Donovan v. State

2001 | Cited 0 times | D. Maine | February 16, 2001


The petitioner Daniel J. Donovan is representing himself in this habeas corpus matter. He has filed objections to the Magistrate Judge's Recommended Decision and I am today overruling them. In addition, however, a lawyer has purported to make "a limited appearance in this matter at Petitioner's request, to raise an alternative point. . . ." in a document entitled "Partial Objection to Recommended Decision on Petition for Writ of Habeas Corpus." 1 In other words, the lawyer purports to be representing the petitioner on a single issue while the petitioner continues to represent himself on the case generally.

It is clear that in federal courts individuals have the right to represent themselves and that they have the right to be represented by a lawyer, but they do not have the right to do both simultaneously. See 28 U.S.C.A. § 1654 (West 1994) ("In all courts of the United States the parties may plead and conduct their own cases personally or by counsel. . . ." (emphasis added)); McKaskle v. Wiggins, 465 U.S. 168, 183 (1984) (noting that trial judge not required to allow hybrid representation); United States v. Campbell, 61 F.3d 976, 981 (1st Cir. 1995) (noting that defendant "does not have right to 'hybrid representation'--choosing those portions of the trial he wishes to conduct and leaving the rest to counsel"); see also O'Reilly v. New York Times Co., 692 F.2d 863, 868 (2d Cir. 1982) (not allowing hybrid representation in civil cases); Lee v. Alabama, 406 F.2d 466, 469 (5th Cir. 1968) (noting that in habeas corpus proceeding, the defendant did not have right to hybrid representation partly by himself and partly by counsel). The so-called limited appearance and the partial objection are therefore STRICKEN.

The judges of this Court are aware that there is currently discussion about amending Me. R. Civ. P. 11 to permit lawyers to enter limited appearances in state court where their representation might be limited to particular issues or particular phases of the case. Whether any such change will become effective is, of course, unknown. But lawyers should be clear that federal authority is to the contrary, and that specific approval of a presiding judge would be required for any such limited appearance for cases either filed in federal court or removed to federal court from state court. SO ORDERED.


1. The partial objection purports to object to the Recommended Decision of the Magistrate Judge arguing that this Court should order DNA testing of physical evidence before completing review of the petition. No authority has been offered for a federal court's power to enter such an order on this review of a state conviction.

▸ **Exercise instructions**
In the Donovan v. State order, what does the court do with the lawyer's limited appearance and partial objection?

▸ **Information shown**
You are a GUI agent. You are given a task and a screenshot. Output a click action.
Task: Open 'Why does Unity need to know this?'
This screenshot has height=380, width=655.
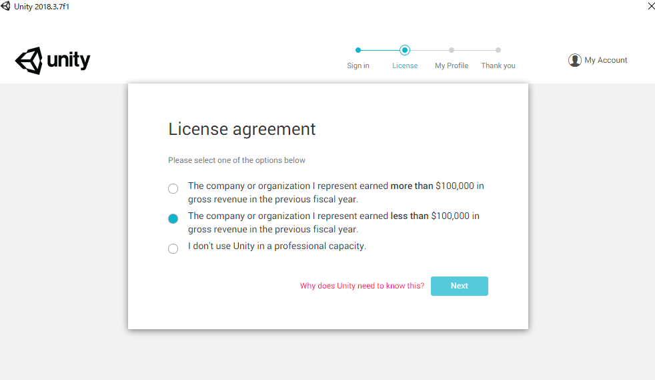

▸ **Reply**
The court strikes both the limited appearance and the partial objection.